Critical Metallicity of Cool Supergiant Formation. II. Physical Origin
astro-ph.SR
/ Authors
/ Abstract
This study investigates the physical origin of the critical metallicity required for the formation of cool supergiants, as revealed by stellar evolution models. Using grids of stellar models, we show that the terminal-age main-sequence (TAMS) radius, $R_{\rm TAMS}$, defines a threshold that determines whether a star of a given mass can evolve into the red supergiant (RSG) phase. Metallicity influences the supergiant outcome because it modifies $R_{\rm TAMS}$ through its effects on opacity and nuclear energy generation, as demonstrated by our stellar models and dimensional analysis based on homology relations. The value of $R_{\rm TAMS}$ sets the initial radius for post-main-sequence expansion and therefore controls the envelope radius reached at subsequent core-evolution stages.

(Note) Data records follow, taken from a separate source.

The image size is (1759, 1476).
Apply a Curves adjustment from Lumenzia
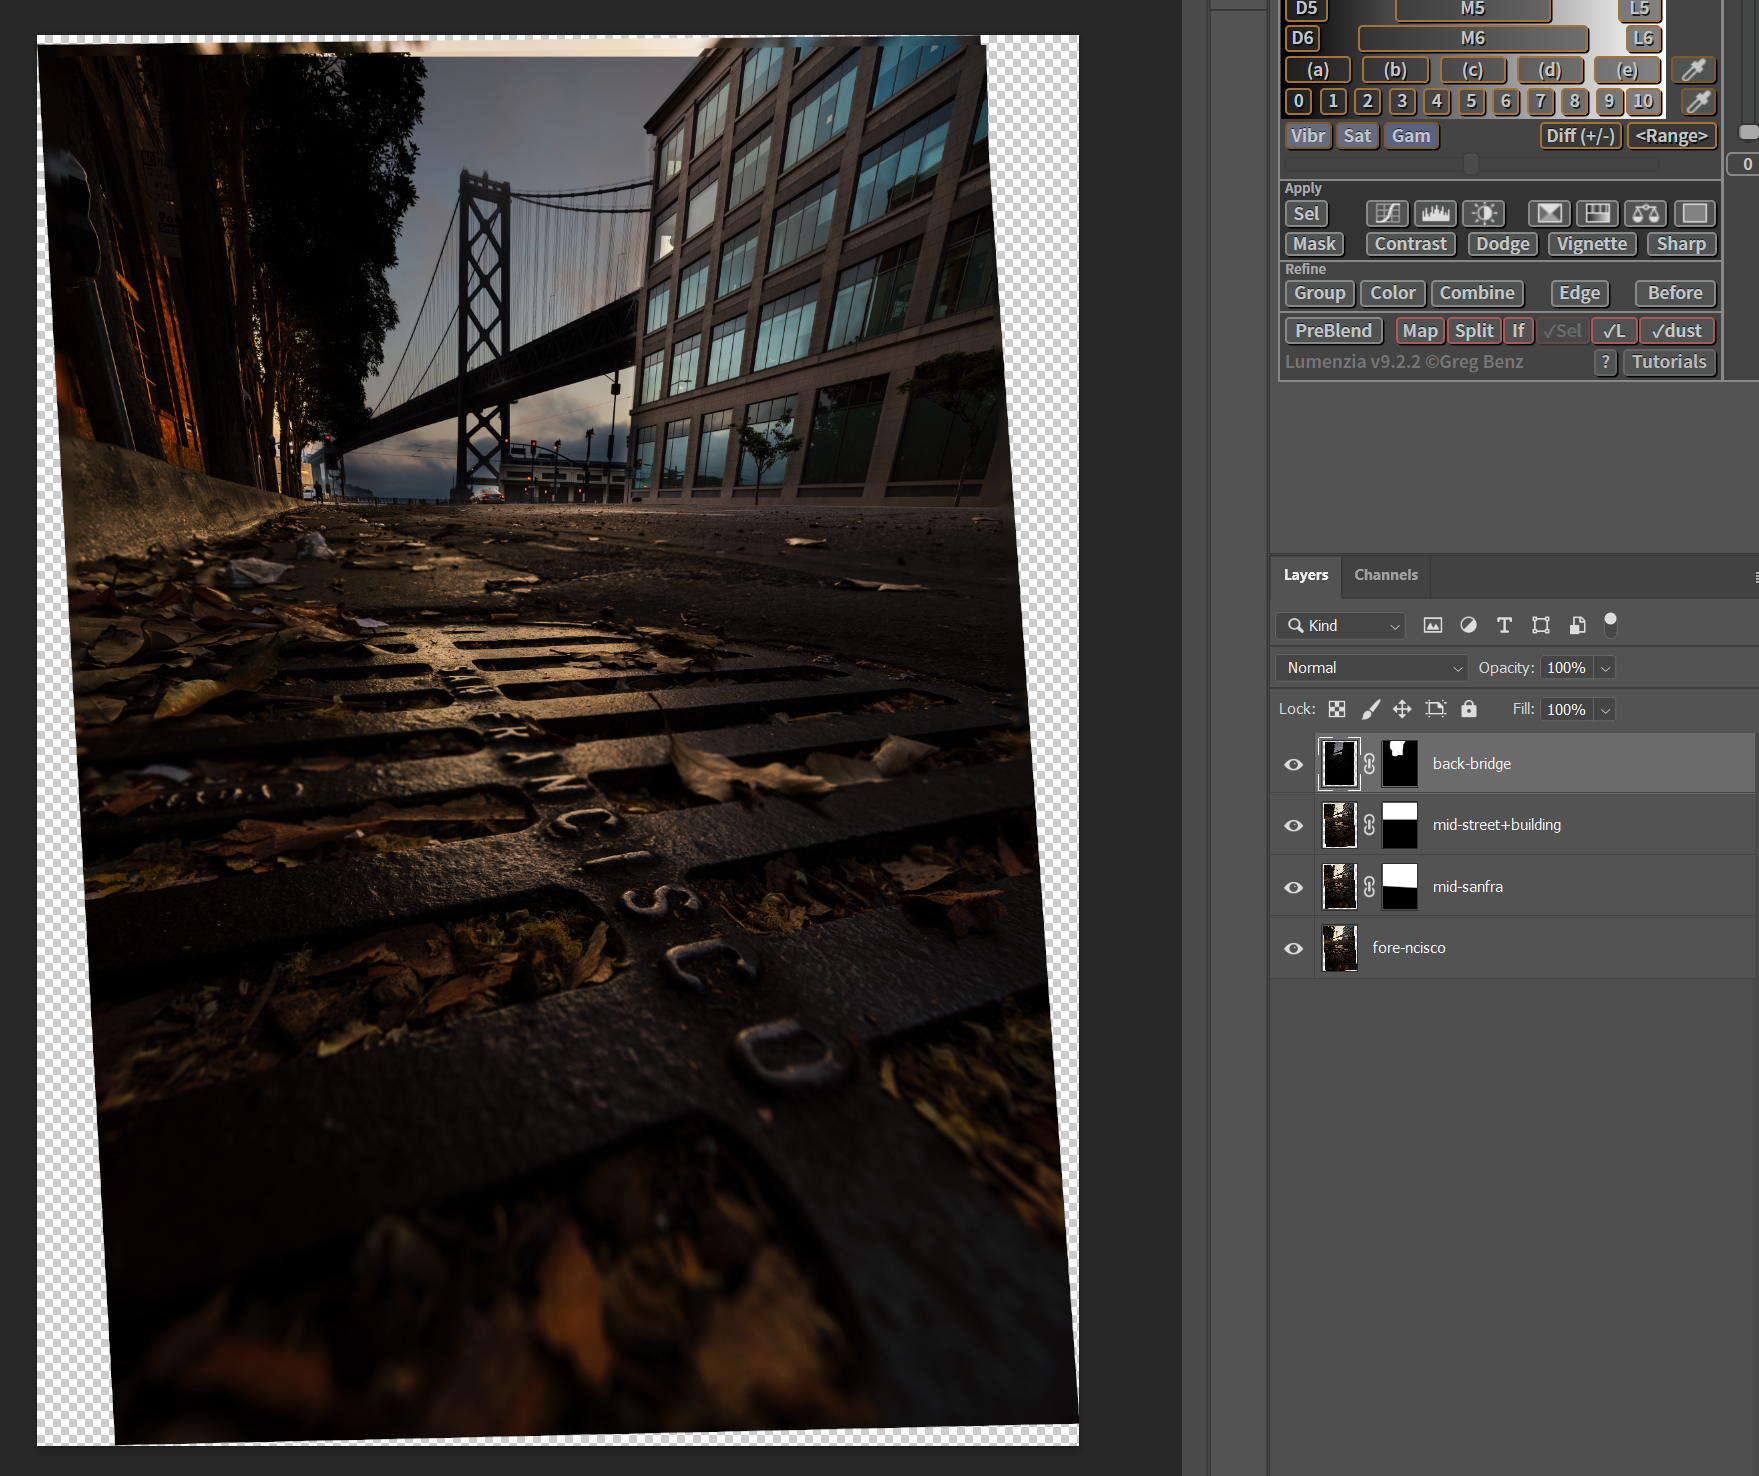[x=1387, y=213]
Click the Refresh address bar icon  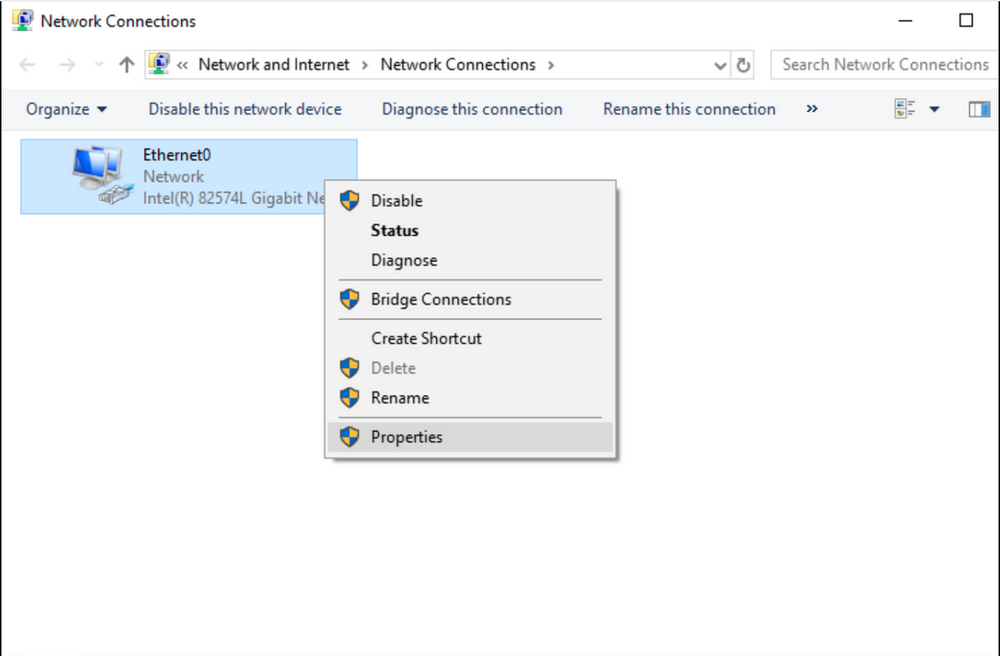[743, 65]
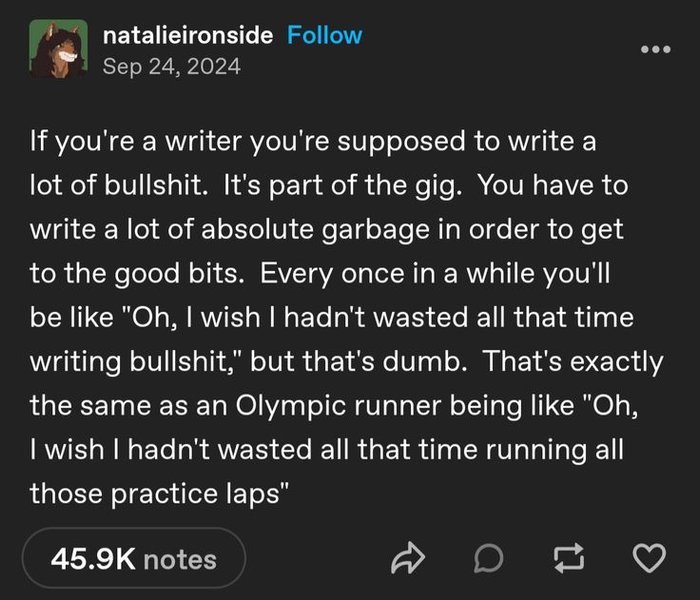Image resolution: width=700 pixels, height=600 pixels.
Task: Open the post's three-dot options menu
Action: click(x=654, y=49)
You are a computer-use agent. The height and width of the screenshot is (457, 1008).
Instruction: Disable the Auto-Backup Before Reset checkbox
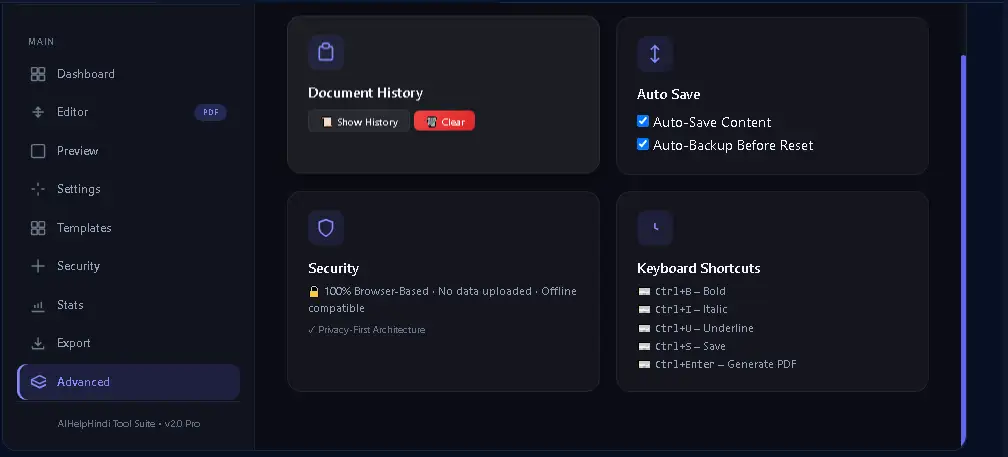643,144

Higher-metallicity stars develop larger $R_{\rm TAMS}$ and rapidly expand into the stable RSG regime during core helium burning. In contrast, lower-metallicity stars have smaller $R_{\rm TAMS}$ and advance to more evolved core helium or carbon-burning stages while retaining compact envelopes, thereby preventing expansion into the RSG regime during core helium burning. Our results explain the origin of the critical metallicity and offer insight into the evolution of metal-poor massive stars in the early universe.